Tout l’ivoire d’éléphant qui sort actuellement d’Afrique provient du braconnage.
Pour cet « ivoire de sang », pas de revente légale possible : tout commerce sans certificat est une infraction pénale pouvant entraîner de 156.000 à 300.000 euros d’amende, voire des peines de prison s’échelonnant de six mois à cinq ans en fonction de la gravité des infractions, ainsi qu’une éventuelle saisie des objets.

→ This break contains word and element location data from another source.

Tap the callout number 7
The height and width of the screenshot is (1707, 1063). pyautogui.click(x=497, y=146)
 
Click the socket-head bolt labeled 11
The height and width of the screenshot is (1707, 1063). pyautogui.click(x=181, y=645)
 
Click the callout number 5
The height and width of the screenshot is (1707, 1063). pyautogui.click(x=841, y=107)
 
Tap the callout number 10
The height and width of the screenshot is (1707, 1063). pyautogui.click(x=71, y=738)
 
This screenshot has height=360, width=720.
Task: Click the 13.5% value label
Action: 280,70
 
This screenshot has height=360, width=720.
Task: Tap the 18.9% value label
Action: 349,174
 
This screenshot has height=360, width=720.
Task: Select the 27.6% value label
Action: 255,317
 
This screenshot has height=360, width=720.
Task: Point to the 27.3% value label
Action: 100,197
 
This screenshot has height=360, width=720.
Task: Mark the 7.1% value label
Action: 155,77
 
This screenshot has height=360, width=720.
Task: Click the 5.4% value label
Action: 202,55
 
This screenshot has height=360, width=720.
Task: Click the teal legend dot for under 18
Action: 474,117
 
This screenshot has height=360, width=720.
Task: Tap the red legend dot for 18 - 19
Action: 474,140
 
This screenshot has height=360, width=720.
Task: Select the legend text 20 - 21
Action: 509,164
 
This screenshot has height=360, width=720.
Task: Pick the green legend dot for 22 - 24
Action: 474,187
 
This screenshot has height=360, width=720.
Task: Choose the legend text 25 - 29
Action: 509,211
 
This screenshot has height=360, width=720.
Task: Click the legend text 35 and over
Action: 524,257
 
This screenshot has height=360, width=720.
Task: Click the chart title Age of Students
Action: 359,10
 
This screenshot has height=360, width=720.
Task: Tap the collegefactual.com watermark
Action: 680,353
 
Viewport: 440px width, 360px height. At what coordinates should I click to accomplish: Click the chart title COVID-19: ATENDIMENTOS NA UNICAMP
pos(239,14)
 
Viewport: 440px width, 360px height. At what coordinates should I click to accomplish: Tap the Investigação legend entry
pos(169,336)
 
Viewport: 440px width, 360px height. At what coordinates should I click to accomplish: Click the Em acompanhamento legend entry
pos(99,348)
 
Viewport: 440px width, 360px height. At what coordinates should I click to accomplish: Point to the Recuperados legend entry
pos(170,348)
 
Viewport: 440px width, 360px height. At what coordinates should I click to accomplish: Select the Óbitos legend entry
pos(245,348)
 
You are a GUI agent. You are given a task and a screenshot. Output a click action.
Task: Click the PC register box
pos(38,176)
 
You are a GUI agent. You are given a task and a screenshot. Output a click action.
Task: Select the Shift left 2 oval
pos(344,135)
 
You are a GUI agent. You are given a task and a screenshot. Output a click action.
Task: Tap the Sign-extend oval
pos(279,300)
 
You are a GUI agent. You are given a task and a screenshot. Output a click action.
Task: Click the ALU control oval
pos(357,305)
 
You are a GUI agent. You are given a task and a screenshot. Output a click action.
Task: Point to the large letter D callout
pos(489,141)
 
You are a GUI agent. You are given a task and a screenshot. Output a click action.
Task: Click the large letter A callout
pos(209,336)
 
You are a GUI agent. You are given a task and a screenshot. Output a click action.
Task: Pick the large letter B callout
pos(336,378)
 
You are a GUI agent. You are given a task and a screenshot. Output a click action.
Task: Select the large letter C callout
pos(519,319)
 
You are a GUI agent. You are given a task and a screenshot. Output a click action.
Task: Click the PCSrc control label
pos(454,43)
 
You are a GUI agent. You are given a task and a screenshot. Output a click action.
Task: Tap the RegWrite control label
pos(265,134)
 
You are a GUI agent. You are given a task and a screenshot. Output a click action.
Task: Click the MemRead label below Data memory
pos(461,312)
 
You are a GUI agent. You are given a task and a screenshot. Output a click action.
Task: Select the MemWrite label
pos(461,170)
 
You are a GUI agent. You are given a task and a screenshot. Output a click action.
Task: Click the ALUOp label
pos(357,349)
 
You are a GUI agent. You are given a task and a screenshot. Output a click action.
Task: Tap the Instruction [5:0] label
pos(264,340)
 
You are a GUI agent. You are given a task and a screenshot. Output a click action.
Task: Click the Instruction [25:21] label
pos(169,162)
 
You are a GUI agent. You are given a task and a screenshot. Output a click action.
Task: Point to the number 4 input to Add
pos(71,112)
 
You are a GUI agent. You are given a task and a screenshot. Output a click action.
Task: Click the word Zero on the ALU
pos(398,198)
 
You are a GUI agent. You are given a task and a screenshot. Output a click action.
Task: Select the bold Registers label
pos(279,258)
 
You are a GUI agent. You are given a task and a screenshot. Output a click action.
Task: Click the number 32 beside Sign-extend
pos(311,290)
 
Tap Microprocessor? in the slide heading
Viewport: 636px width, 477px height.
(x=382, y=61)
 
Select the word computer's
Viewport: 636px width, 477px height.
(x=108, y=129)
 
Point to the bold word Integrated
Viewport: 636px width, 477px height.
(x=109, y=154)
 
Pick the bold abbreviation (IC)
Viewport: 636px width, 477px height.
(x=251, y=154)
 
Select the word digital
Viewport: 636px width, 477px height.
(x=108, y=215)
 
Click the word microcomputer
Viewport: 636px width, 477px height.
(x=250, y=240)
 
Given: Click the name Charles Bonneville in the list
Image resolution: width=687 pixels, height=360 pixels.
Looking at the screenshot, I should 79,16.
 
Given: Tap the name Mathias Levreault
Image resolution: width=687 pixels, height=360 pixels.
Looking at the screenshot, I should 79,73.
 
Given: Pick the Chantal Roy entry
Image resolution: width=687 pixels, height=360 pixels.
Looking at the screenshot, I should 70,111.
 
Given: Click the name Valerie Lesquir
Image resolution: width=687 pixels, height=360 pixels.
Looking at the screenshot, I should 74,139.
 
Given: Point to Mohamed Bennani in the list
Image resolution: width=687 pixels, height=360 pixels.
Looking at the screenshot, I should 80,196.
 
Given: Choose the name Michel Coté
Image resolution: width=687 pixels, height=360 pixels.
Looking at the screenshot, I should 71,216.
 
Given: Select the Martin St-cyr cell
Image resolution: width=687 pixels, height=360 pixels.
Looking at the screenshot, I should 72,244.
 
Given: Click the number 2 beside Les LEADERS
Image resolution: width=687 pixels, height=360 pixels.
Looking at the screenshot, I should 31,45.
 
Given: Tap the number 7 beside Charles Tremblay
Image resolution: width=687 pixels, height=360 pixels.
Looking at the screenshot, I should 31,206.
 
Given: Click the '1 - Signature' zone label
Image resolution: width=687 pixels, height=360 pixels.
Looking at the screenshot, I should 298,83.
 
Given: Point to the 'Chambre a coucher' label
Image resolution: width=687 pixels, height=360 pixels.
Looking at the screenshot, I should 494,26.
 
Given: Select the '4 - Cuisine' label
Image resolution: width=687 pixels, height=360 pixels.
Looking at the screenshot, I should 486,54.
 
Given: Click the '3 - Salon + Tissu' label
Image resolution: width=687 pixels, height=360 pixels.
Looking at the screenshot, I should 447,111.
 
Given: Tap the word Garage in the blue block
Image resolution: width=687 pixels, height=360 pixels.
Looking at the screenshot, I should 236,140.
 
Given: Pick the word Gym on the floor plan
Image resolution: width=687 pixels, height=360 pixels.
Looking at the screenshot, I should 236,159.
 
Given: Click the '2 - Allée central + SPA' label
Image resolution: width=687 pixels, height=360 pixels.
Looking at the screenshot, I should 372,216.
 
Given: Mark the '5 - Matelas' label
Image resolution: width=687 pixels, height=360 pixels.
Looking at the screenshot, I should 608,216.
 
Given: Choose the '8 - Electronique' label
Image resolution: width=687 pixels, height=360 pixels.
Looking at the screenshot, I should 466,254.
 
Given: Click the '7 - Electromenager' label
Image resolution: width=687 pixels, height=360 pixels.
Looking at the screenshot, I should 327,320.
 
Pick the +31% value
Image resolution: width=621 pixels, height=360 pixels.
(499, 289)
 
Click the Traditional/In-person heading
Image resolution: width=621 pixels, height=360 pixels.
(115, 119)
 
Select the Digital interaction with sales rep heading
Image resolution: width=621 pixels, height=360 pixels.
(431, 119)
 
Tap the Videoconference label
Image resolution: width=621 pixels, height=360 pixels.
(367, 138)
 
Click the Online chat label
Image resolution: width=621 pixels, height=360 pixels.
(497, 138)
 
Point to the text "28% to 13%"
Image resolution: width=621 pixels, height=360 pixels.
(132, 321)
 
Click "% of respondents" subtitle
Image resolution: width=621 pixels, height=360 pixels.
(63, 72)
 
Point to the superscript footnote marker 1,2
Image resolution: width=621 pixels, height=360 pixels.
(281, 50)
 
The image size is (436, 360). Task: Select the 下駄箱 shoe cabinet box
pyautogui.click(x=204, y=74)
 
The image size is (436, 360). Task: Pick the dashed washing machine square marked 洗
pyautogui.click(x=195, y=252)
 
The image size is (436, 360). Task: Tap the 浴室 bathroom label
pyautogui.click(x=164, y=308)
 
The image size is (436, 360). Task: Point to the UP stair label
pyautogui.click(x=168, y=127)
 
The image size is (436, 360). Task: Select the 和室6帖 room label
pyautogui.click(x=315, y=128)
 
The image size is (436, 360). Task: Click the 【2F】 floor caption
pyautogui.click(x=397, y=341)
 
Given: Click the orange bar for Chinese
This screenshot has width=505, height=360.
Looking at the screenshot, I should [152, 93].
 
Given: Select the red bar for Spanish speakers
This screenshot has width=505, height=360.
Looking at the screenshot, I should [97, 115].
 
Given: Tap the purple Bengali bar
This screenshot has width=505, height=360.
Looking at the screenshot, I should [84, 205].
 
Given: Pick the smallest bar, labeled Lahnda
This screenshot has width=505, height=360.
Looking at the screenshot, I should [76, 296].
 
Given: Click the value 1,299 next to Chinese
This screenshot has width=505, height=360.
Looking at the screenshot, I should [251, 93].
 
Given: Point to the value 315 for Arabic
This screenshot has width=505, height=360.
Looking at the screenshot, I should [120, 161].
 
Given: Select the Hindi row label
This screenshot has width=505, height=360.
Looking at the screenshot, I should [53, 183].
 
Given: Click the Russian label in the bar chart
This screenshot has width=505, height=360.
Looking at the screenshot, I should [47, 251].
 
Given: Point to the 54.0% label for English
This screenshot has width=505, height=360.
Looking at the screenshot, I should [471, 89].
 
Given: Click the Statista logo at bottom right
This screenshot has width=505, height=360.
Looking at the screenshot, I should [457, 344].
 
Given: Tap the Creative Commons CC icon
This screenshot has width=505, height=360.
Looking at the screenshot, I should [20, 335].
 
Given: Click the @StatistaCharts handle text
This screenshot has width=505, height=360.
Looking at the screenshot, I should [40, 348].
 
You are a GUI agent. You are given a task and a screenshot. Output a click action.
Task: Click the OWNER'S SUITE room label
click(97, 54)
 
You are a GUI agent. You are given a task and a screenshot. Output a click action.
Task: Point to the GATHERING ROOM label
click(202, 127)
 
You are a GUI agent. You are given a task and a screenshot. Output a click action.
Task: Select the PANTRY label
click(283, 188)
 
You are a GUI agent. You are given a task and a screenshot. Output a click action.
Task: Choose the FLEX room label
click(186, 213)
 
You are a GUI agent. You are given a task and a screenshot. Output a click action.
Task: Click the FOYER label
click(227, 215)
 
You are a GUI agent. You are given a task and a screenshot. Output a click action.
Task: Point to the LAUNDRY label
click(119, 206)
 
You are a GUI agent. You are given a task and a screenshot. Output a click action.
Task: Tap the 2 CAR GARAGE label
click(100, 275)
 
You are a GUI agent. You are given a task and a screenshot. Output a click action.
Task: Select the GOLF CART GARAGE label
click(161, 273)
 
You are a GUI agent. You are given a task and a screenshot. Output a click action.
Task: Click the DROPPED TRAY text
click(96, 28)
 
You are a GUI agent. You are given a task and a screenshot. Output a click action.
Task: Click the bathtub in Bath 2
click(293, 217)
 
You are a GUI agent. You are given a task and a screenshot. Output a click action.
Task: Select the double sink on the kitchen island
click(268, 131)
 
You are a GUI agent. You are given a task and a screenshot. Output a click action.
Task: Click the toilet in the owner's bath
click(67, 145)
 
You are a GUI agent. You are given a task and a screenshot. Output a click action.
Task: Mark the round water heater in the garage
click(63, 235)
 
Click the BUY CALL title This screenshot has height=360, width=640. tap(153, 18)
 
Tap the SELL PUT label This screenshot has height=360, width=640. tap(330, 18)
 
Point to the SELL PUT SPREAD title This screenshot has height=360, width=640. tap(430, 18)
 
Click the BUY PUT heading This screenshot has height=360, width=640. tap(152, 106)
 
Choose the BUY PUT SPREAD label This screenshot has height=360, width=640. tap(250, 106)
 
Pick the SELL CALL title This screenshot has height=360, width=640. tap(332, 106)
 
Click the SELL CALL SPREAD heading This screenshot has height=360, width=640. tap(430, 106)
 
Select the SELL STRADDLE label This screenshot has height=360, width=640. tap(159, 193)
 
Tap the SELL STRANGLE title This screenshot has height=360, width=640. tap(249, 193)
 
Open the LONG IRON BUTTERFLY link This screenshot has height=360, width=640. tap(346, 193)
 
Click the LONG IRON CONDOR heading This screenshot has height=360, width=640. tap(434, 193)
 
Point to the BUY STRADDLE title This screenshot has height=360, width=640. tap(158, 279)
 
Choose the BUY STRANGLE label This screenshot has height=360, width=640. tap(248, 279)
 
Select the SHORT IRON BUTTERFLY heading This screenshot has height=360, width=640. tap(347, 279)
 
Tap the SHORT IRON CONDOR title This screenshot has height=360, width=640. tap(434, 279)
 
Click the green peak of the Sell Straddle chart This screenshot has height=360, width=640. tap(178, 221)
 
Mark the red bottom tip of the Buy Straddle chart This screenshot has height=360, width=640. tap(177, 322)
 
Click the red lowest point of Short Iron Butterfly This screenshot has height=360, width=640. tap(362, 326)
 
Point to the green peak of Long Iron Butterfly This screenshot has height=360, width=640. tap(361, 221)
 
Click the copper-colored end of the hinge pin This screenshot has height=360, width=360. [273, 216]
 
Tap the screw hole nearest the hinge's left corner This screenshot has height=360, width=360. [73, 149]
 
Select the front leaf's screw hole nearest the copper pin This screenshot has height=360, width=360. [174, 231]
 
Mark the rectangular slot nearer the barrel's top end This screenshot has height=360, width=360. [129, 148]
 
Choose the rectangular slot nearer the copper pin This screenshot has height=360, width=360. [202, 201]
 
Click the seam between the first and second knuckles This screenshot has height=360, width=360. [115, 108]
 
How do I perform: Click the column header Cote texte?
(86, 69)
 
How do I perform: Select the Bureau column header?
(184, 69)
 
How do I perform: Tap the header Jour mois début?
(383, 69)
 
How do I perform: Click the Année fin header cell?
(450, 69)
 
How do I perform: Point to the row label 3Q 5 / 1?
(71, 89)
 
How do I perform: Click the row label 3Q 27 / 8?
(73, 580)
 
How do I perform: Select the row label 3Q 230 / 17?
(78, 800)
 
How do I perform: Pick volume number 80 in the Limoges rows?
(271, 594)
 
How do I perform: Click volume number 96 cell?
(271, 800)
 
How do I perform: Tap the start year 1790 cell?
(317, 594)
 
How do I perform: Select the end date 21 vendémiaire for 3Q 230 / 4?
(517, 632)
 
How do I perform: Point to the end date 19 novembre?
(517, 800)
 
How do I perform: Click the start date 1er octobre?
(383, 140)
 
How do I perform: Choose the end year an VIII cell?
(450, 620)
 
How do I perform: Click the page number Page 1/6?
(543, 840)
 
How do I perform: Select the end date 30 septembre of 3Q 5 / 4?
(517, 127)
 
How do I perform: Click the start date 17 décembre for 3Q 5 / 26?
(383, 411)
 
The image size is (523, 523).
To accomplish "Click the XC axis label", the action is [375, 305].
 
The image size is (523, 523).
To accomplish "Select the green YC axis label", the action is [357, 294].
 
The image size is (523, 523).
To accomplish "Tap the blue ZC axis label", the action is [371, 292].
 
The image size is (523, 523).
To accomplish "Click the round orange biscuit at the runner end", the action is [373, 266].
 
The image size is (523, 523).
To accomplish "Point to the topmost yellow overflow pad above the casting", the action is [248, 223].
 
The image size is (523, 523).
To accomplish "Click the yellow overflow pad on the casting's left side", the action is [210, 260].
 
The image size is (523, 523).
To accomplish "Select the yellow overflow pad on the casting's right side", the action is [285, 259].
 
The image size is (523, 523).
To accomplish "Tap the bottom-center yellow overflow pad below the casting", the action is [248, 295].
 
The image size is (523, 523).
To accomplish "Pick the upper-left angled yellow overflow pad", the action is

En 2018, la Cites avait mené la campagne « Sors tes dents ! » afin d’offrir une alternative aux possesseurs d’ivoire impossible à certifier. Des conteneurs avaient été mis à disposition au SPF Santé publique, à Pairi Daiza, au zoo d’Anvers et à Planckendael afin que les particuliers puissent s’en débarrasser anonymement. En trois mois, ce sont près de 500 kilos qui ont été récoltés, en majorité sous forme de défenses brutes. Les pièces sculptées ont été examinées afin de s’assurer qu’aucun objet rare ne s’y trouve, puis l’ensemble du stock a été détruit. Cette démarche reste possible toute l’année dans le hall d’entrée du service fédéral.
Des propositions plus radicales
Triste conclusion pour certains, mais c’est la seule à même de garantir que cette matière ne nourrisse pas un marché illégal. Car si l’intérêt pour l’ivoire s’est majoritairement estompé en Europe, où sa valeur a dégringolé, c’est l’Asie qui a pris le relais et qui importe la plus grande part de l’ivoire brut braconné directement depuis l’Afrique de l’Est.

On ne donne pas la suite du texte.